>>>>>
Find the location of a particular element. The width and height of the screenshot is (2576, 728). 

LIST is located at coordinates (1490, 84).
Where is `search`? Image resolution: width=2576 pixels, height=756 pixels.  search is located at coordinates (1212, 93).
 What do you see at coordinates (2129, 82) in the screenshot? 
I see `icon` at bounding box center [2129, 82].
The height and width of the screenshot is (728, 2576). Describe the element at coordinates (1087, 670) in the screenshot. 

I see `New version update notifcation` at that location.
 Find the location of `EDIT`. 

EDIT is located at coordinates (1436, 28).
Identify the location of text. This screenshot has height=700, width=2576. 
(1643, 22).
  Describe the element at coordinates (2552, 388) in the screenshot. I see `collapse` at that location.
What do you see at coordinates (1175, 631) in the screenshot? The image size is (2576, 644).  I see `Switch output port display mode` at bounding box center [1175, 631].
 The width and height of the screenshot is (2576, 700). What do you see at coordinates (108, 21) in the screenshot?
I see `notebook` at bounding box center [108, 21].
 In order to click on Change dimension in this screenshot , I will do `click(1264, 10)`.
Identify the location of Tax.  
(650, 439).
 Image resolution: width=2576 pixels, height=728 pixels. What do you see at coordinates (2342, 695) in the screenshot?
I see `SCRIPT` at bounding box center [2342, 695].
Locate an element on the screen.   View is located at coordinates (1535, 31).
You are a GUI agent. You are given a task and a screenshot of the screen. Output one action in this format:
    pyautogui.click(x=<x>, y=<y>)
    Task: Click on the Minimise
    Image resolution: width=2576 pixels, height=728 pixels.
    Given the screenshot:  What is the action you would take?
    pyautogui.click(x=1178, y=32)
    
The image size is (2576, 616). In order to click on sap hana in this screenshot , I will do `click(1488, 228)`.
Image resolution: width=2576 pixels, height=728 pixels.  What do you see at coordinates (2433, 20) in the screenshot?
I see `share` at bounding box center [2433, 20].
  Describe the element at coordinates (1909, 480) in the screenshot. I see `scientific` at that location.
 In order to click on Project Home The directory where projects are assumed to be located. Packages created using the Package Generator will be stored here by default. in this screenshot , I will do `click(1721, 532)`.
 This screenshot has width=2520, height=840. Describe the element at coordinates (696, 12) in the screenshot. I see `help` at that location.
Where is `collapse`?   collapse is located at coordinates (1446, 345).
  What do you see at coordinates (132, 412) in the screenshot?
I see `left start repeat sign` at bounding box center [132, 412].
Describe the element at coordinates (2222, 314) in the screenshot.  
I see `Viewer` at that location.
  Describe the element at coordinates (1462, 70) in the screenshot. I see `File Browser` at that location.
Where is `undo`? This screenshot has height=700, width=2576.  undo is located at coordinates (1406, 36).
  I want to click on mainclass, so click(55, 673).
<<<<<
Tâche à réaliser:
Recopiez à l'identique le passage qui va de la ligne contenant « In order to click on Project » jusqu'à la dernière ligne des données, ces deux lignes comprises.

Réponse:
 In order to click on Project Home The directory where projects are assumed to be located. Packages created using the Package Generator will be stored here by default. in this screenshot , I will do `click(1721, 532)`.
 This screenshot has width=2520, height=840. Describe the element at coordinates (696, 12) in the screenshot. I see `help` at that location.
Where is `collapse`?   collapse is located at coordinates (1446, 345).
  What do you see at coordinates (132, 412) in the screenshot?
I see `left start repeat sign` at bounding box center [132, 412].
Describe the element at coordinates (2222, 314) in the screenshot.  
I see `Viewer` at that location.
  Describe the element at coordinates (1462, 70) in the screenshot. I see `File Browser` at that location.
Where is `undo`? This screenshot has height=700, width=2576.  undo is located at coordinates (1406, 36).
  I want to click on mainclass, so click(55, 673).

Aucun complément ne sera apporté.